Al, working with fellow Absent Voices artist as well as band member Ryan King, plans to produce a soundtrack/soundscape that captures the ambience of the SugarSheds. They hope this piece will work to encompass the past, present and possible futures of these buildings.
They began by focusing mainly on the structure and the stories this might tell. Who knows where this could lead?
They could create a vast sonic landscape, a soundtrack to the building. This soundtrack could captures the history and feel of the building from the workers and the community’s point of views dating from the era of mass production right down to its decline. Their sound piece could possibly get down to the real nitty-gritty of exploring the actual brickwork of the sheds. Nothing is ruled out at this stage.

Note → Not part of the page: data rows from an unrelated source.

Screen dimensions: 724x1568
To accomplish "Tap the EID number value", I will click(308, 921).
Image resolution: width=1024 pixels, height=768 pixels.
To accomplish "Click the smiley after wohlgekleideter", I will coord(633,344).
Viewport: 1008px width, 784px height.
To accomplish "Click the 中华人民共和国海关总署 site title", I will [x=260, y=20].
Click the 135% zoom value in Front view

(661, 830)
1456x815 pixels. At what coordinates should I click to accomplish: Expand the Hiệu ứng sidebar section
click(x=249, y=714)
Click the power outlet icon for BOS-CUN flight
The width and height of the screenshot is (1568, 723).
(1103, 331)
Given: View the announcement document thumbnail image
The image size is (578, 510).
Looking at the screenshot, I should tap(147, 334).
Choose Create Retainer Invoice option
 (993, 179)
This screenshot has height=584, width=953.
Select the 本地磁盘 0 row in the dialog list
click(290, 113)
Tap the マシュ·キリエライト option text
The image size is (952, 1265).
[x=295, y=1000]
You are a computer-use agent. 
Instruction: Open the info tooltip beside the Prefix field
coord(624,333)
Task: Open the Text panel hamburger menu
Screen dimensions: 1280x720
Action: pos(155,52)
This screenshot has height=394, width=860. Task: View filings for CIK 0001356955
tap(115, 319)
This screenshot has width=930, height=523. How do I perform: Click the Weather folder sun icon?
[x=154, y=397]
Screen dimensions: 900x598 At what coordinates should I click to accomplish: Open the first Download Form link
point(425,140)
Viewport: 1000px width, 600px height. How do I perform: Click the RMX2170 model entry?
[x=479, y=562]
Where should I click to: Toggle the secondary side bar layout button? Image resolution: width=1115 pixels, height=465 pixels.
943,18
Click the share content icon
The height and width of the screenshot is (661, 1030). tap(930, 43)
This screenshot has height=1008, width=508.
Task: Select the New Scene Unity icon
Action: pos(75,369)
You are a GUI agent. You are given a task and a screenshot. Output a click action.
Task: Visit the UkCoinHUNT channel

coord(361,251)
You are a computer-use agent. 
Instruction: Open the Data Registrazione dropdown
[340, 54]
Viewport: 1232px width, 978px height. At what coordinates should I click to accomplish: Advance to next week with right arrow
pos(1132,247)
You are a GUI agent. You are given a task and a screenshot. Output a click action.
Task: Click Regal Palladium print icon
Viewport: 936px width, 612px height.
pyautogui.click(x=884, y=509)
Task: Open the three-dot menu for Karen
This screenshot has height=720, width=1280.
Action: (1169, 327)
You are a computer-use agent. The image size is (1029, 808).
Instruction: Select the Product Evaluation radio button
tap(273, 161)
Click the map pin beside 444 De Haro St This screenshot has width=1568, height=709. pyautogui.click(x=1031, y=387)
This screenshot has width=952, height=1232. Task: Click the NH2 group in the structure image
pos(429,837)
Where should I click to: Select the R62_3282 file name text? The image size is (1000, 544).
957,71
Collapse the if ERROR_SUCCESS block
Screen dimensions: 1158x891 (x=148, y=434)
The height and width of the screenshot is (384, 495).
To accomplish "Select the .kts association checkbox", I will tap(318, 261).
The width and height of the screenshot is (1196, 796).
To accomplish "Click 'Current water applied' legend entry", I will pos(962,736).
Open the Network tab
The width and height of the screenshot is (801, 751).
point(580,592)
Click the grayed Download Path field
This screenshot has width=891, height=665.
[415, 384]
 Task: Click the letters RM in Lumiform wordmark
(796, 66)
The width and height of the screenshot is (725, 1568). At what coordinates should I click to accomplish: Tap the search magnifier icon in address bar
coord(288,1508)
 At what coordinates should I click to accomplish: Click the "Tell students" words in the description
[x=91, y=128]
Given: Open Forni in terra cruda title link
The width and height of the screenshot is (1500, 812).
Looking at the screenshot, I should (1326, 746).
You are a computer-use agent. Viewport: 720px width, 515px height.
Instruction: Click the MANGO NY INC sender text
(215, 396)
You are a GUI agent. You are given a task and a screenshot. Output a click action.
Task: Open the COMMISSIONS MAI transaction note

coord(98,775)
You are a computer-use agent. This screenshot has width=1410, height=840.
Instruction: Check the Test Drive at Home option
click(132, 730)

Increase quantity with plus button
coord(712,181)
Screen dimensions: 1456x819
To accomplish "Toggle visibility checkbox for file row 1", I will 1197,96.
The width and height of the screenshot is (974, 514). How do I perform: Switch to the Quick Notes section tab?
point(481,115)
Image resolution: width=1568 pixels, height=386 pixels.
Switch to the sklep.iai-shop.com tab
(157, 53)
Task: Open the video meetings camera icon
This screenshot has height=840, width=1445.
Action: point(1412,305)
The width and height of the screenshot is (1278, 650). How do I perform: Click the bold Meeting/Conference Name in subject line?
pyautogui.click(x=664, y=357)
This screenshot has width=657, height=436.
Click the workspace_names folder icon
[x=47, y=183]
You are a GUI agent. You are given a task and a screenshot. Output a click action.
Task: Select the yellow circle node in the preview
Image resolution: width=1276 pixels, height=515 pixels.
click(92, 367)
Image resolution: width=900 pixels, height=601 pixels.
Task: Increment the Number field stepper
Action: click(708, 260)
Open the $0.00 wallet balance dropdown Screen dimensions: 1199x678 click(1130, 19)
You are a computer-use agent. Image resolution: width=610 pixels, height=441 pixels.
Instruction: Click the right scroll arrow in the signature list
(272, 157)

Both Al and Ryan have spent time at the sheds recording as much as possible inside. They hope to get more recordings which involve the general ambience of both inside and outside of the buildings. Just using a sensitive hand held recorder at this stage can pick up frequencies of sound imperceptible to the human ear.  From standing in the doorways of the sheds, sounds picked up include the wind and rain battering down on the roof, boats’ riggings rattling alongside the marina, and the building itself singing as the wind cuts through it.
©Sheree Mack

©Sheree Mack


Al aims to write, play and record a composition of sorts, which fits in with the
building.  Along side the actual structural sounds and notes,  Al and Ryan have been recording interviews with members of the local community, such as past workers and individuals linked in some way to the sugar industry of Greenock.  Through these interviews,  they hope to capture the impression of what the sheds were like in full flow in its heyday but also the feel for them during the state of decline and eventual closure. How was the community affected when their life source was severed?
The community response has been great, as Al and Ryan have witnessed the eagerness of individuals to lend their voices, views and stories. This participation has really supported their efforts and work so far.

The next step for this duo of artists is to have their first session with a engineer/producer Andy Miller. Andy has a great reputation, having worked with bands such as Mogwai,
Arab Strap, Songs: Ohio, amongst others.  Both Ryan and Al have worked with Andy before and know that he is up to the job of capturing and producing what is required.

Within their plans is taking the sounds captured from the buildings, the contribution from the community and adding to them guitars, drums, synths, piano, percussion, spoken word and anything else they think will work with them. At the moment, there are very few constraints within this part of the project allowing the creative process to take over and see where it leads.

It all sounds very exciting and we look forward to hearing pieces in progress as well as the final piece in November. Thank you Al for sharing your thoughts about your part within the Absent Voices project.